Todas as pessoas entrevistadas durante a reunião em Arroyo Concepción,
afirmaram que a quantidade de três peças idênticas seria insuficiente para atrair os
“turistas” a fazer compras na fronteira, o que vem causando a diminuição do fluxo
dos compradores e uma crise no comércio local.

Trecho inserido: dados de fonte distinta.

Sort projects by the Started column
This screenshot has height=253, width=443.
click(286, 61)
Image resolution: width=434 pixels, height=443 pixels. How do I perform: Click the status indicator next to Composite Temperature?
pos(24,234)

Em vários momentos durante a paralisação, ouvimos manifestantes e
autoridades bolivianas (inclusive no discurso proferido pelo Cônsul da Bolívia em
Corumbá durante a reunião) afirmando que o governo boliviano deveria fazer um
acordo igual “ao do Paraguai” com o Brasil. Além deste parágrafo 3º, que prevê
acordos específicos locais ou regionais, os manifestantes estavam se referindo à
“Lei dos Sacoleiros”, Lei nº 11.898/09, cuja Instrução Normativa RFB nº 1.098, foi
publicada pela Receita Federal, no dia 15/12/2010. Pela normativa em questão, fica
determinado que a partir de 1º de janeiro de 2011, os “sacoleiros” interessados em
aderir ao Regime de Tributação Unificada (RTU), criado pela nova lei, poderão
cadastrar suas microimportadoras junto à RFB. Além disso, podem fazer parte do
novo regime, que prevê alíquota de 25% para a importação de mercadorias de
extrazona (de fora do Mercosul), ofertadas no comércio do Paraguai, microempresas
aderidas ao SIMPLES Nacional. O teto anual para importações é de R$ 110 mil, tal
como disposto em normativa anterior. Esta lei estabelece, também, as regras para
credenciamento de representantes e cadastramento dos veículos para o transporte
de mercadorias entre Ciudad del Este e Foz do Iguaçu, ou seja, inicialmente apenas
a fronteira Foz do Iguaçu - Ciudad del Este foi habilitada ao trânsito das mercadorias
adquiridas sob este novo regime.
Considerações Finais
Este evento também joga por terra qualquer análise que suponha um
enfraquecimento ou desaparecimento das fronteiras nacionais. O capitalismo
sempre dependeu e se estruturou a partir da forma de governo do Estado Nacional,
como uma forma de associação política que detém um território soberano,
fetichizado em seus mapas e limites. Podemos considerar o comércio entre
fronteiras nacionais, (e não apenas nas zonas fronteiriças), como um dos elementos
chaves da acumulação capitalista ao longo de sua história (COSTA, 2010b). Desde
sua gênese, comerciantes e industriais, assim como os governos nacionais se
beneficiaram da existência dos vários sistemas de valor entre as nações para
acumular riquezas (MAGALHÃES FILHO, 2003; PIJNING, 2001). Os estudos em
áreas de fronteira tornam visíveis, neste sentido, as relações intrínsecas entre a
expansão do Capital e do Estado como forma de governo historicamente construída
e que garante a ordem pela coerção física e pela instituição das leis, dependendo de
um aparato burocrático para gerir e administrar este território.
Bibliografia:
GRIMSON, Alejandro. 2000. Pensar Fronteras desde las Fronteras. Nueva Sociedad
n.170. Noviembre-Deciembre. Honduras.
MAGALHÃES FILHO, Francisco B. 2003. Origens da Integração no Cone Sul:
Comércio e Contrabando. Economia, 28/29, p. 185-214, Curitiba: Editora UFPR.